■ WHAT YOU ARE ASKED TO DO
Output as a JSON list of strings everything from the line containing "You are a computer-use agent. Viewport: 748px" down to the end of the data, one string per line and no blank lines.

■ GIVEN ENTRIES
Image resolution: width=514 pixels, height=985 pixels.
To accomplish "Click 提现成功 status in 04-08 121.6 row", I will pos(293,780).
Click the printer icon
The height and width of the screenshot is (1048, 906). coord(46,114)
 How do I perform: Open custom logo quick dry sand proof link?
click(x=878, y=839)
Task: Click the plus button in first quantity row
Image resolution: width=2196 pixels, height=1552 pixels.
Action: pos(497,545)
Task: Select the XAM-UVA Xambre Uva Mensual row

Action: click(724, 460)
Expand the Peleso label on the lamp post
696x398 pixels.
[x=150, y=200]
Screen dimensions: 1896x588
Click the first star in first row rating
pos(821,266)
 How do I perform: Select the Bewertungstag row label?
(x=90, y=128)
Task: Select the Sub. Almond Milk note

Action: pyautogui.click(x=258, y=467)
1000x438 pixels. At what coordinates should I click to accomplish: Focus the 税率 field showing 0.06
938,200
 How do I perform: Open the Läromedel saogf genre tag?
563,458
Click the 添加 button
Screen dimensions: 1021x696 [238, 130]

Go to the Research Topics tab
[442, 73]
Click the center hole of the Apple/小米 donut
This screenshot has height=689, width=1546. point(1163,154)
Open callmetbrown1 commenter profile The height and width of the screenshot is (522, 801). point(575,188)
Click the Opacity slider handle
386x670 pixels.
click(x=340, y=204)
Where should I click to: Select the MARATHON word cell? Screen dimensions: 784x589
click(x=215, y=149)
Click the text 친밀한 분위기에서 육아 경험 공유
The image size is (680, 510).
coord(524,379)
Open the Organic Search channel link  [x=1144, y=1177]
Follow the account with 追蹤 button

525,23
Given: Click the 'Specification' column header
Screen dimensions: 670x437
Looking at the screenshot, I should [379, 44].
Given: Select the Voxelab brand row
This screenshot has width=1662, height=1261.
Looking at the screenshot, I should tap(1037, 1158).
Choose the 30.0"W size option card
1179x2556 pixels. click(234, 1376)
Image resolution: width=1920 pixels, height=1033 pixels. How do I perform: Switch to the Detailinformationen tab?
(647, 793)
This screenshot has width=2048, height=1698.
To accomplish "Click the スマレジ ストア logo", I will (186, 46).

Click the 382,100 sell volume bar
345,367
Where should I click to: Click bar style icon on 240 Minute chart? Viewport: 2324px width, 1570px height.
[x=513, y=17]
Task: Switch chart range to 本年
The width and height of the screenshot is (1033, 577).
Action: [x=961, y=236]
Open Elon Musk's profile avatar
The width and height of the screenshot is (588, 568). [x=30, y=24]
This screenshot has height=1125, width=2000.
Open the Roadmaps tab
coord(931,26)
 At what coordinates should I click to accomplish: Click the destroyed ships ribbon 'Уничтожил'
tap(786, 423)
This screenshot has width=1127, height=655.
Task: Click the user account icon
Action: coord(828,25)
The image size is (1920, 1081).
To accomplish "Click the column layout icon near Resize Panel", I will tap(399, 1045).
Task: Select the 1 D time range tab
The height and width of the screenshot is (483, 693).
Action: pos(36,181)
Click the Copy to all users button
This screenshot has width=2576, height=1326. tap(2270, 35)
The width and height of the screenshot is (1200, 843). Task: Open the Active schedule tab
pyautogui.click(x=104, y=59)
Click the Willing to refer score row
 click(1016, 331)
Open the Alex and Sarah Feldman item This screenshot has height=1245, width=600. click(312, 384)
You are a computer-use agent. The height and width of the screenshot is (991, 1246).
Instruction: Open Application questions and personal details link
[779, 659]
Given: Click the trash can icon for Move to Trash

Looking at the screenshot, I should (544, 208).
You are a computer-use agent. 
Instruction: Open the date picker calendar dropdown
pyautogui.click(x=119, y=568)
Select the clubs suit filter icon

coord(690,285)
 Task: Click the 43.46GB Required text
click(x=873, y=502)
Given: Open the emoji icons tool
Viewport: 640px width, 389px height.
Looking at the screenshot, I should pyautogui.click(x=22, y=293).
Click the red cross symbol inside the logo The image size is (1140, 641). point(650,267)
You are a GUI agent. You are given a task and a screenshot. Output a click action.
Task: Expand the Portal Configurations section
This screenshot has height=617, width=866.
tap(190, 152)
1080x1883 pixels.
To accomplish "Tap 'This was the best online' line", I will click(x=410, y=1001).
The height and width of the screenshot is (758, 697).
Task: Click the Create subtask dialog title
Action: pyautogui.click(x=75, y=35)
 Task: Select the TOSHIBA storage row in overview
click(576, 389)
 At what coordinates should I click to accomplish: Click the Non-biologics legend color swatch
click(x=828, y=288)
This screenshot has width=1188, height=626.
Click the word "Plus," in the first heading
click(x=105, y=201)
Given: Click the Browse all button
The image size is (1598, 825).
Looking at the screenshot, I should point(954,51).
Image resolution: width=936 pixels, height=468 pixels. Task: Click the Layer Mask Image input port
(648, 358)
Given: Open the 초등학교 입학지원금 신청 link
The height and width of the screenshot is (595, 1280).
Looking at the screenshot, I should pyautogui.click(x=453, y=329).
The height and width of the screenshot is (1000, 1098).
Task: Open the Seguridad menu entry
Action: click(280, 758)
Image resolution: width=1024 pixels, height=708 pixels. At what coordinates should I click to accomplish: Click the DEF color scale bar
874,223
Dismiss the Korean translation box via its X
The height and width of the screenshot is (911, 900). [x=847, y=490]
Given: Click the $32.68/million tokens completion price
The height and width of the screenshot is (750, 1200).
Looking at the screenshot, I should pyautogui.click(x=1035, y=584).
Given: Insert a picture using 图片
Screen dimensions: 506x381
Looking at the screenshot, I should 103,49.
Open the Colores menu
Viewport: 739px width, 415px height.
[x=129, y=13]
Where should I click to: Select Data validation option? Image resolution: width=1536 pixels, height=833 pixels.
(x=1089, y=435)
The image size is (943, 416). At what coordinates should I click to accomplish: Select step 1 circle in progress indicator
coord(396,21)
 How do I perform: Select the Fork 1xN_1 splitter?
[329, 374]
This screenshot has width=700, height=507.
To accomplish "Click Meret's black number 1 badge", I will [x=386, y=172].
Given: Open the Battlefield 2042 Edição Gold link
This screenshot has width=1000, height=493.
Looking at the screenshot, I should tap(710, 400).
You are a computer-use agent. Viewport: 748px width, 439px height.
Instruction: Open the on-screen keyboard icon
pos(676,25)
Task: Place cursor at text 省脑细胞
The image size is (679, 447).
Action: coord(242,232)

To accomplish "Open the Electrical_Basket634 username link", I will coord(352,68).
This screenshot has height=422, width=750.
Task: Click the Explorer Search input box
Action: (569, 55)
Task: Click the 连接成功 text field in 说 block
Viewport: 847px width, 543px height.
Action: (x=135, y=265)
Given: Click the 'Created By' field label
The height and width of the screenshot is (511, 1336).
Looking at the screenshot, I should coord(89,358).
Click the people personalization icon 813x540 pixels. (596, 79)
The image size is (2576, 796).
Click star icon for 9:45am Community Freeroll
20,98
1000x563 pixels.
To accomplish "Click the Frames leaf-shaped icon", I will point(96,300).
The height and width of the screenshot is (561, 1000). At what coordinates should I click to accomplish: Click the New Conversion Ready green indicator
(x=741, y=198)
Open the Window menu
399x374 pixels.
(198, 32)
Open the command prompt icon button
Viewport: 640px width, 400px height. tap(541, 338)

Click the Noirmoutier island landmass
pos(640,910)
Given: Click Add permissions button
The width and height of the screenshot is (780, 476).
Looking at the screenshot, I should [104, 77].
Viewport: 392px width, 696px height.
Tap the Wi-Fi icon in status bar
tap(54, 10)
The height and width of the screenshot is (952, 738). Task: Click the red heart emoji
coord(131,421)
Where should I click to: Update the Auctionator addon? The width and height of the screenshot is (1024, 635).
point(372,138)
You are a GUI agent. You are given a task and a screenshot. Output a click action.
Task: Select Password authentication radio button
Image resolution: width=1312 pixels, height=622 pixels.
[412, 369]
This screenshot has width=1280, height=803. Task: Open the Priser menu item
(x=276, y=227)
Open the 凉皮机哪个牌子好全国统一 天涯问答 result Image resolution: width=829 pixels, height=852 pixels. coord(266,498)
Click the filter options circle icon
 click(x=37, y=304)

■ THE RESPONSE
[
  "You are a computer-use agent. Viewport: 748px width, 439px height.",
  "Instruction: Open the on-screen keyboard icon",
  "pos(676,25)",
  "Task: Place cursor at text 省脑细胞",
  "The image size is (679, 447).",
  "Action: coord(242,232)",
  "To accomplish \"Open the Electrical_Basket634 username link\", I will coord(352,68).",
  "This screenshot has height=422, width=750.",
  "Task: Click the Explorer Search input box",
  "Action: (569, 55)",
  "Task: Click the 连接成功 text field in 说 block",
  "Viewport: 847px width, 543px height.",
  "Action: (x=135, y=265)",
  "Given: Click the 'Created By' field label",
  "The height and width of the screenshot is (511, 1336).",
  "Looking at the screenshot, I should coord(89,358).",
  "Click the people personalization icon 813x540 pixels. (596, 79)",
  "The image size is (2576, 796).",
  "Click star icon for 9:45am Community Freeroll",
  "20,98",
  "1000x563 pixels.",
  "To accomplish \"Click the Frames leaf-shaped icon\", I will point(96,300).",
  "The height and width of the screenshot is (561, 1000). At what coordinates should I click to accomplish: Click the New Conversion Ready green indicator",
  "(x=741, y=198)",
  "Open the Window menu",
  "399x374 pixels.",
  "(198, 32)",
  "Open the command prompt icon button",
  "Viewport: 640px width, 400px height. tap(541, 338)",
  "Click the Noirmoutier island landmass",
  "pos(640,910)",
  "Given: Click Add permissions button",
  "The width and height of the screenshot is (780, 476).",
  "Looking at the screenshot, I should [104, 77].",
  "Viewport: 392px width, 696px height.",
  "Tap the Wi-Fi icon in status bar",
  "tap(54, 10)",
  "The height and width of the screenshot is (952, 738). Task: Click the red heart emoji",
  "coord(131,421)",
  "Where should I click to: Update the Auctionator addon? The width and height of the screenshot is (1024, 635).",
  "point(372,138)",
  "You are a GUI agent. You are given a task and a screenshot. Output a click action.",
  "Task: Select Password authentication radio button",
  "Image resolution: width=1312 pixels, height=622 pixels.",
  "[412, 369]",
  "This screenshot has width=1280, height=803. Task: Open the Priser menu item",
  "(x=276, y=227)",
  "Open the 凉皮机哪个牌子好全国统一 天涯问答 result Image resolution: width=829 pixels, height=852 pixels. coord(266,498)",
  "Click the filter options circle icon",
  " click(x=37, y=304)"
]